Special to TigerNet from the Seneca Daily Journal/Clemson Messenger
CLEMSON --- It seems just about everyone agrees that Saturday night’s handshake ceremony before the state’s annual gridiron grudge match between Clemson and South Carolina players and coaches is a good idea -- unless you are Clemson defensive back Duane Coleman.
“I think it’s crazy to shake hands or whatever, but I’m down for whatever. I’m just ready to play football,” said the junior cornerback. “But what does this handshake mean? It’s just another chance for it to get ugly. I mean there is a chance that it could, not saying that it would so I just don’t think it would be a good idea, but whatever.”
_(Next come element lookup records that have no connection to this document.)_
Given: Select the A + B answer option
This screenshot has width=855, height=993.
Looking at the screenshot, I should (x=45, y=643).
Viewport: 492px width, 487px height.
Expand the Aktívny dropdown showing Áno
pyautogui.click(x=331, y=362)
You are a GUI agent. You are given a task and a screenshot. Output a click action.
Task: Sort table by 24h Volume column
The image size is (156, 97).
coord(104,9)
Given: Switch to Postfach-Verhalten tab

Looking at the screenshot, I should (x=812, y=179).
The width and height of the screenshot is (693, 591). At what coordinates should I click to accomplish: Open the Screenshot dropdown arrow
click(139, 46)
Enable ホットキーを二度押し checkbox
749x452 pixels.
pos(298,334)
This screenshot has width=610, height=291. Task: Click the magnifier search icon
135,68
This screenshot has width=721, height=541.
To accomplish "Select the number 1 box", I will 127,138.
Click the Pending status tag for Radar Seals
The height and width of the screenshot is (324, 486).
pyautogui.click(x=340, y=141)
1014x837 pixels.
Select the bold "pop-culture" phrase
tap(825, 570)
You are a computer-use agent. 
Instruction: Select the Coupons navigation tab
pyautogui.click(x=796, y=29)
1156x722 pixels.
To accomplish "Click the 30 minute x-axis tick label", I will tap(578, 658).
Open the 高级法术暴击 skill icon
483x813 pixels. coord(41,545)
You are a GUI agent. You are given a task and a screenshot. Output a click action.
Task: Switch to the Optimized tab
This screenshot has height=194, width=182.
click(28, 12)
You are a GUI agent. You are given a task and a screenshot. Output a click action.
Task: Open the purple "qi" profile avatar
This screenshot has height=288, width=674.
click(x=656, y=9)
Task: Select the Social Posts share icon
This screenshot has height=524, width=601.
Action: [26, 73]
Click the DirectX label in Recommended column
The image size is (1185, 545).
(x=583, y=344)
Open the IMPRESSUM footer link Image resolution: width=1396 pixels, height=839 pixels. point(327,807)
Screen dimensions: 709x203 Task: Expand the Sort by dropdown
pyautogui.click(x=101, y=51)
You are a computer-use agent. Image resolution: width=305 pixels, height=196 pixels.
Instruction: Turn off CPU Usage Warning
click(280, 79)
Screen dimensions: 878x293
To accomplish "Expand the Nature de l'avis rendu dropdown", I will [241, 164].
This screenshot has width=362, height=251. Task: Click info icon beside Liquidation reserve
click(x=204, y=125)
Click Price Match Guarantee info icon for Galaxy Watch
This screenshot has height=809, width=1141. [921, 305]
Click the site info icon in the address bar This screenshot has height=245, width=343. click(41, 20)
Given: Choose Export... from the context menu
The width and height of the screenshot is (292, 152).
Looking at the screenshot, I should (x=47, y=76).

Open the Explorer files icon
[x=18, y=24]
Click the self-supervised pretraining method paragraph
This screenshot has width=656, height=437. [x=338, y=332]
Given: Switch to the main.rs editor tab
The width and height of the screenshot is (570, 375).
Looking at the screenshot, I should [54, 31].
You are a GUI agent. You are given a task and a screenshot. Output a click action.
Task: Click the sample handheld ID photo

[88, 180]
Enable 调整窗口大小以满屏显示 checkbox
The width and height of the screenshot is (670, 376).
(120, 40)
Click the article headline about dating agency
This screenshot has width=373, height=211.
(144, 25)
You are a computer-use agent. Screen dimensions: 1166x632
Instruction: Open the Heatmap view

Coleman, who was suspended in the Duke game for his participation in last year’s ugly brawl between the two schools, is the first player, coach or administrator that doesn’t think shaking hands will solve the problem or make the game any less intense.
Both South Carolina head coach Steve Spurrier and Clemson head coach Tommy Bowden signed off on the proposal of athletic directors Tuesday.
Bowden sees it more as a good gesture on both schools’ part than anything else.
“I don’t know who had it, but it’s a pretty good idea,” Bowden said Wednesday. “I think it is more of a gesture. It’s probably going to be a very intense game whether there is a handshake or not.
“That’s probably going to be 20 minutes before the game or whatever. I think the intensity will remain.”
Bowden said he doesn’t expect there to be any type of hostility on either side and he doesn’t expect players on either side to get caught up in anything, especially fighting.
“The discipline last year defused any of that stuff,” he said.
Both Clemson and South Carolina were suspended from bowl participation by their school’s after the fight, which lasted for almost five minutes, stretching from midfield to the east end zone in Memorial Stadium. The SEC and the ACC then stepped in and suspended players for another game during this past season that were involved.
“Both of us have been talking to the coaches and we all agree we need to do something,” said Clemson athletic director Terry Don Phillips. “We need to assure that we always bring class and dignity to this rivalry.
“It’s a great rivalry and obviously some things in the past have gotten out of hand and we see this as an opportunity to make it the kind of rivalry that it truly is.”
Not all Clemson players see the pre-game handshake the way Coleman does, but to Coleman’s defense he wasn’t putting down the idea as much as he was worried about what could happen.
Offensive guard Roman Fry says the Clemson players will support the idea and will gladly stand next to their coach and show the proper sportsmanship the rivalry deserves.
“If they want to organize a pre-game handshake, that’s fine,” said the 6-foot-4, 295-pound junior. “I think we need something like that.
“Last year wasn’t a good representation for either team and if that’s what they want to do, that is fine. I think both sides know now nothing is going to happen like that. That respect is there and I think we know not to let last year happen again.”